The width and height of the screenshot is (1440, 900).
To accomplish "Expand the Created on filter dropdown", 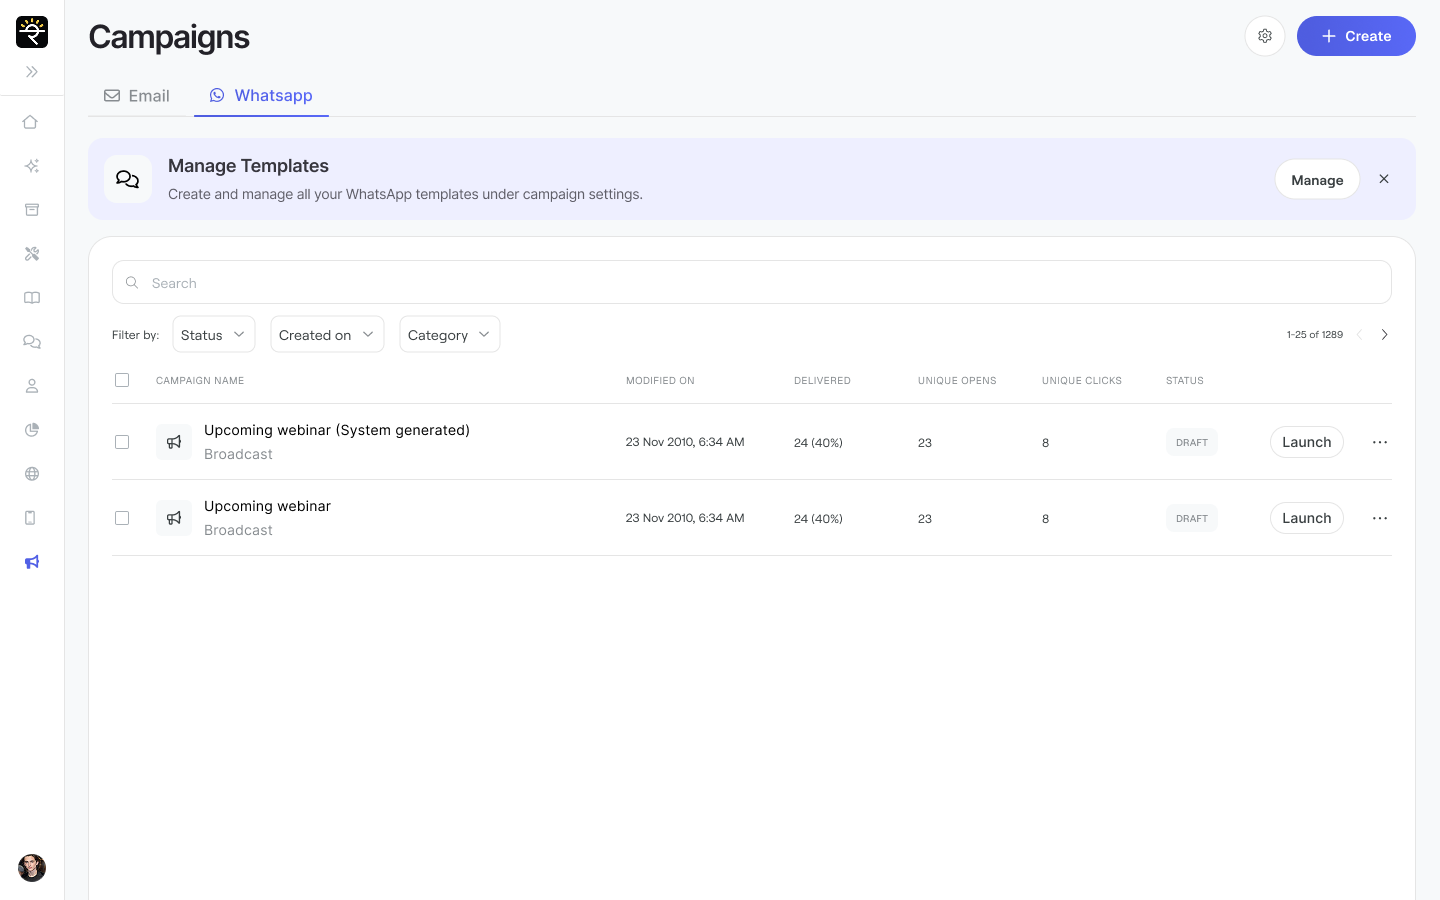I will [327, 335].
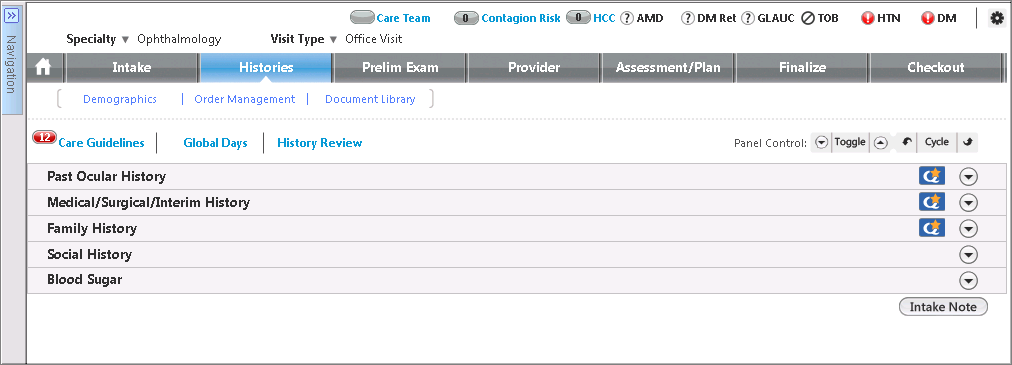
Task: Go to Home via the house icon
Action: (x=43, y=67)
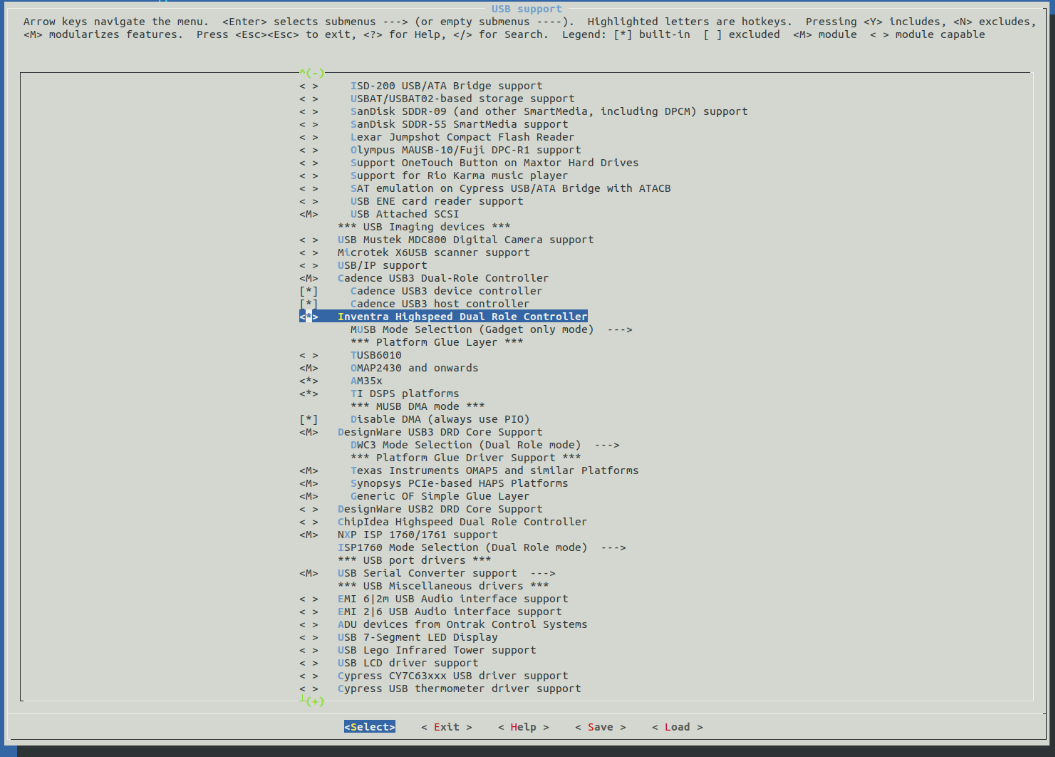This screenshot has width=1055, height=757.
Task: Open MUSB Mode Selection submenu
Action: (490, 329)
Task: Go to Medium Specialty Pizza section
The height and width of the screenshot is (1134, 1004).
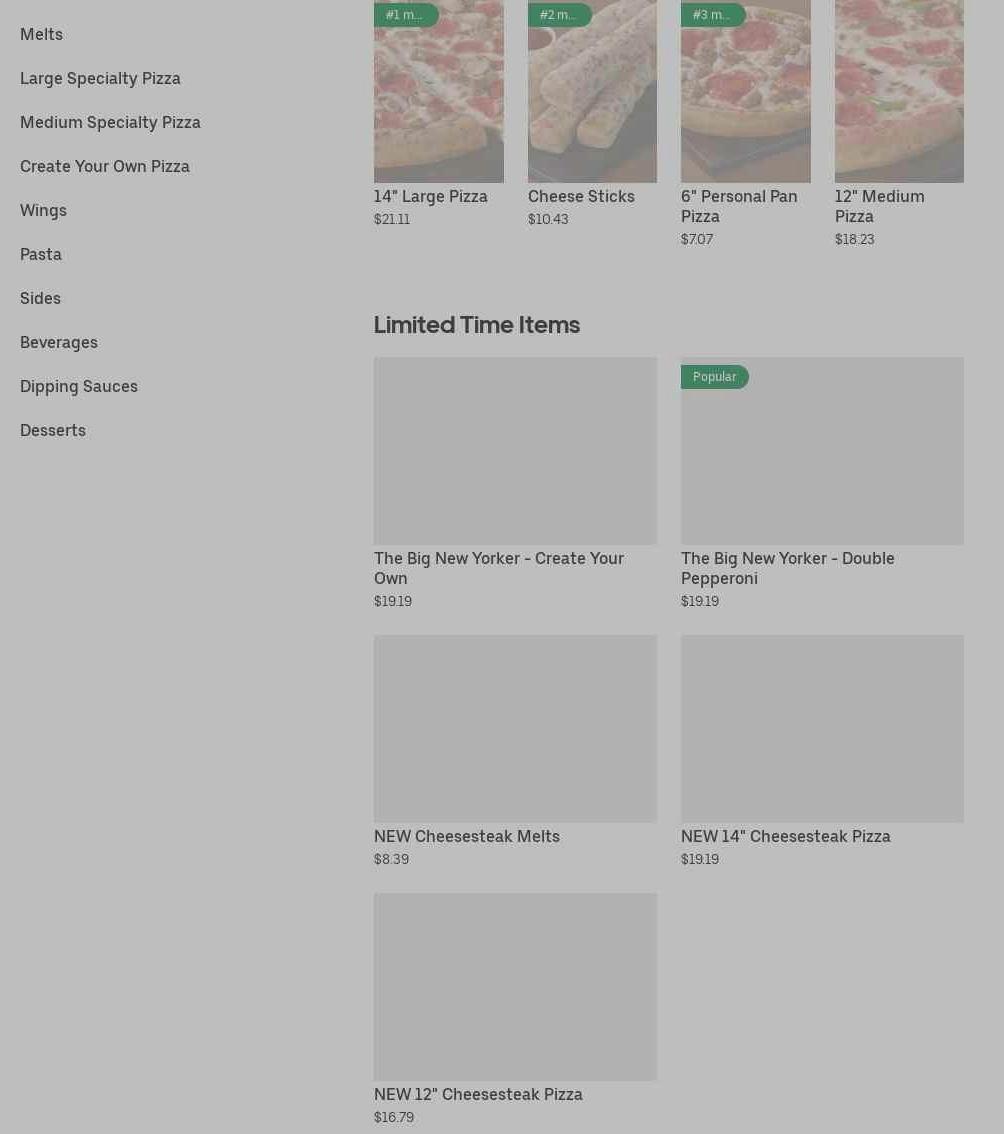Action: (110, 122)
..........
→ **Activity**:
The required output is the line containing "The height and" plus every line after it to the end of the data, copied exactly and with no pictures.

→ **Reply**:
The height and width of the screenshot is (1134, 1004).
Action: (110, 122)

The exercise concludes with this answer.